TAMs-derived SPP1, regulated by HIF-1α/STAT3 signaling pathway, influences colorectal cancer malignant progression by activation of EMT via integrin αvβ3.

Liver metastasis of colorectal cancer (CRC) is characterized by a high recurrence rate after surgery, which may be related to the rerecruitment of residual tumor cells by other factors that promote cancer cell growth in the tumor microenvironment. Tumor-associated macrophages (TAMs), as key immune components, showed high expression of secretory phosphoprotein-1 (SPP1) at the site of liver metastasis in colorectal cancer patients. However, the factors and mechanisms driving the elevated expression of SPP1 in TAMs remain poorly understood, as do the potential effects of SPP1 on colorectal cancer progression. In this study, we investigated the factors that contributed to the high expression of SPP1 in TAMs and its role in promoting the M2 polarization of TAMs. Additionally, we examined the direct impact of SPP1 derived from TAMs on the malignant phenotype of colorectal cancer. The results showed that the two major characteristics of the tumor microenvironment-hypoxia and acidity-synergistically increased the expression of SPP1 in TAMs through the HIF-1α/STAT3 signaling pathway, Moreover, elevated SPP1 protein promoted the M2-like polarization of TAMs by reducing mitochondrial damage and affecting metabolic reprogramming. In addition, TAMs-derived SPP1 could directly influence the malignant progression of colorectal cancer by interacting with αvβ3 integrin through paracrine on the surface of cancer cells.
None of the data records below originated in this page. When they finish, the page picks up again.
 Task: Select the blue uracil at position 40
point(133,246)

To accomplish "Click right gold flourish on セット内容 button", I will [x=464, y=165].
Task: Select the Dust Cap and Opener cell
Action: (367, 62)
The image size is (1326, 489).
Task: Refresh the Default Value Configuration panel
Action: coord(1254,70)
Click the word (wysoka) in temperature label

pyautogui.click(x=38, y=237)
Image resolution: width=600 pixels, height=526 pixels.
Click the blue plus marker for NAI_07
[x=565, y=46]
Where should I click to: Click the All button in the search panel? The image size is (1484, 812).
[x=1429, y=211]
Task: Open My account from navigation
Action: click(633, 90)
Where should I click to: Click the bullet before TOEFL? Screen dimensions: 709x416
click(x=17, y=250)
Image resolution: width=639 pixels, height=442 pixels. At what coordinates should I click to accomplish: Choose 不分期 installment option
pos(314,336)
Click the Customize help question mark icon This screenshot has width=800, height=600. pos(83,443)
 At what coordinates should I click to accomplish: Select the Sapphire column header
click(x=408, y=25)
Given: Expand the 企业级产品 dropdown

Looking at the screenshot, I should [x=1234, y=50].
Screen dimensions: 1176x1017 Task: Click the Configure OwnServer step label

Inhibiting HIF-1α involved in the regulation of SPP1 and blocking the direct action of SPP1 with cancer cells could effectively inhibit liver metastasis of CRC. These findings suggested that blocking the upstream signaling pathway of SPP1 or inhibiting its downstream target could be a promising therapeutic strategy to prevent or reduce liver metastasis recurrence in CRC.